The discovery provides a rare glimpse into the mechanics of mass transfer in ultracompact systems. This observation helps scientists understand how these binary pairs evolve and identifies a key target for future gravitational-wave detectors [1].
A team led by Emma Chickles at the Massachusetts Institute of Technology identified the system, which completes a full orbit roughly every eight and a half minutes [1]. The findings were published in The Astrophysical Journal [1].
In this extreme environment, the two dense stars are locked in a tight orbital dance. The gravitational pull of the primary white dwarf is so intense that it strips material away from the second star, a process that effectively tears the companion apart over time [2].
While other ultra-compact double white-dwarf binaries exist, such as the system ATLAS J1138-5139 which orbits every 28 minutes [2], the 8.5-minute period of this specific pair is significantly more extreme. This rapid orbit allows researchers to study the physics of mass exchange under high-stress conditions [1].
By imaging these interactions, the MIT team can better model the final stages of binary star evolution.

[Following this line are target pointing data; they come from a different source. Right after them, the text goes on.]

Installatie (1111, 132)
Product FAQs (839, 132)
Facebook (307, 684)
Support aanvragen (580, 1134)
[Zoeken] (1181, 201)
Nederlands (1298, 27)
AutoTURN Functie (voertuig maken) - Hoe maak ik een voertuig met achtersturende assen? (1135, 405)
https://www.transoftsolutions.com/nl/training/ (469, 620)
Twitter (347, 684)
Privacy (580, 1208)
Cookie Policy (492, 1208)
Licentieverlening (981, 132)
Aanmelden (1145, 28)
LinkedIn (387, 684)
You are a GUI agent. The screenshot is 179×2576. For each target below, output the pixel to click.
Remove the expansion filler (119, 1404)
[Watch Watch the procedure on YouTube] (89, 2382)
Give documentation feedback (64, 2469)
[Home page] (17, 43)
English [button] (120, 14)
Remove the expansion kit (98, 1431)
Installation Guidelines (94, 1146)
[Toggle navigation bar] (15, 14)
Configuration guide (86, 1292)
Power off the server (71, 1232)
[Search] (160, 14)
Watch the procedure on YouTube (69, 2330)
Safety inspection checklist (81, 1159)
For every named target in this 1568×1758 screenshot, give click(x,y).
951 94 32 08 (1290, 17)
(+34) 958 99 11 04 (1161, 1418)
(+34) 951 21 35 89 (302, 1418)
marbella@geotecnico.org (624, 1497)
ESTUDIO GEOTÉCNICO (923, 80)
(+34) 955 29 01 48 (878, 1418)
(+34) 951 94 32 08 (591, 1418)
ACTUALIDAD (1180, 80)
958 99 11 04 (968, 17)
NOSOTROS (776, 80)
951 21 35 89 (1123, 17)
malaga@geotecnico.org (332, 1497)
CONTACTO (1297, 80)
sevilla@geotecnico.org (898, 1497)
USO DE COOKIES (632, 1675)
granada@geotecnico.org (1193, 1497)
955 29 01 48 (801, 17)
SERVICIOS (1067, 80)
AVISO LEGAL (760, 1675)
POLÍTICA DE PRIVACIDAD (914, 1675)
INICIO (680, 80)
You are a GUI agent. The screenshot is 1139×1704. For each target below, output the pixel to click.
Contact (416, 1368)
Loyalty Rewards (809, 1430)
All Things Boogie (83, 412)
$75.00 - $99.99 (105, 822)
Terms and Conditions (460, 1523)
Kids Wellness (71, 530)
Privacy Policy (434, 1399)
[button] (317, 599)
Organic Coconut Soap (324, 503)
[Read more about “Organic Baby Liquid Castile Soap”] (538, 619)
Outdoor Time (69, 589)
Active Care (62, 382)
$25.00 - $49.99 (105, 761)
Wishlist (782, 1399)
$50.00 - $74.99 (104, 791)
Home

The data gathered from this system will serve as a benchmark for instruments designed to detect the ripples in spacetime caused by such dense, fast-moving objects [1].
“One star is actively devouring material from its companion.”
The identification of an 8.5-minute orbital period represents an extreme case of stellar interaction. Because these systems emit gravitational waves as they lose orbital energy, this specific binary provides a high-frequency signal that will be critical for validating the sensitivity and accuracy of next-generation gravitational-wave observatories.